After a year like 2020, I think we all can use a fresh take on things. Think small but strategic changes. If we do this every year all those small things will add up to big results.
The beginning of the year is a great time to focus on what’s going on with your money. Let’s end the coming year in a better place than we started it.
Here are 8 achievable financial resolutions to set, along with some tips on how to keep them.
1. Update your beneficiaries and create/review your Will
Make sure your beneficiaries on your retirement and bank accounts, insurance policy and other financial accounts are up to date. This is critical to ensure your assets will go to the person you want them to.
If you have children it’s also important to have a properly executed Will.
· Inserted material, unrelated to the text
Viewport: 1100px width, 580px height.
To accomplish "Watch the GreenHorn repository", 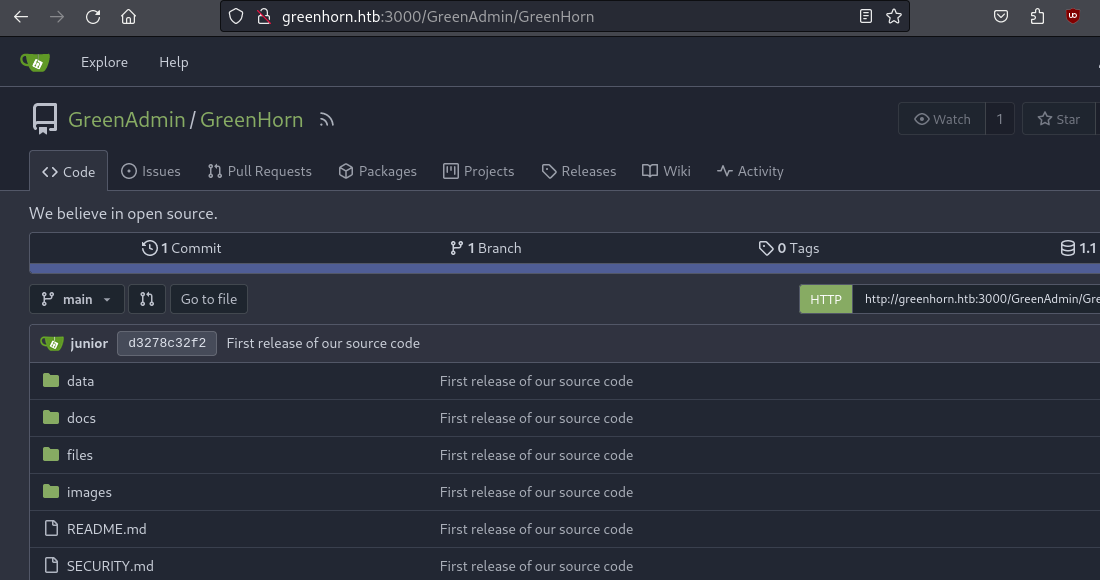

Lay out who you want to be guardians of your children if you and your spouse should die as well as how your estate should be distributed. It’s important to understand that beneficiaries trump your Will, so make sure these are not in conflict.
2. Refinance your mortgage and/or student loans
2020 has been painful in many ways. But it has also provided a good stock market return and record low mortgage rates, and low private student loan rates. That makes 2021 a great time to refinance and lower your monthly payments.
3. Create a budget
If you’ve never tried a budget, I highly encourage it. Having and following a budget provides freedom. Try it!
There are many different methods out there to use. Envelopes, spreadsheets, and on-line tools and apps that are either free or are for a price. Pick one that sounds like it may work for you and try it in 2021.
4. Pay down credit card debt
If you have credit card debt, make it a goal to end 2021 with NO credit card debt. If you have a balance on more than one card, I suggest paying off your smallest balance first while paying just the minimum on the other card. Then when the smallest card is paid off then tackle the next largest one. See my blog post for more info on that.
5. Automate your savings and giving
If you ever have good intentions to save more or give to your church or favorite charities more consistently then automate those payments. There are two ways to do this. First, many employers allow you to divide your paycheck so that different amounts go into different accounts. Second, you can set up automatic transfers with your bank. Whichever option you choose, make it a priority to have your savings and giving automated.
6. Start an emergency (“rainy day”) fund
Make sure you have an emergency fund. If you need to make a car repair or meet an insurance deductible having the money saved will ensure you don’t have to put this on a credit card.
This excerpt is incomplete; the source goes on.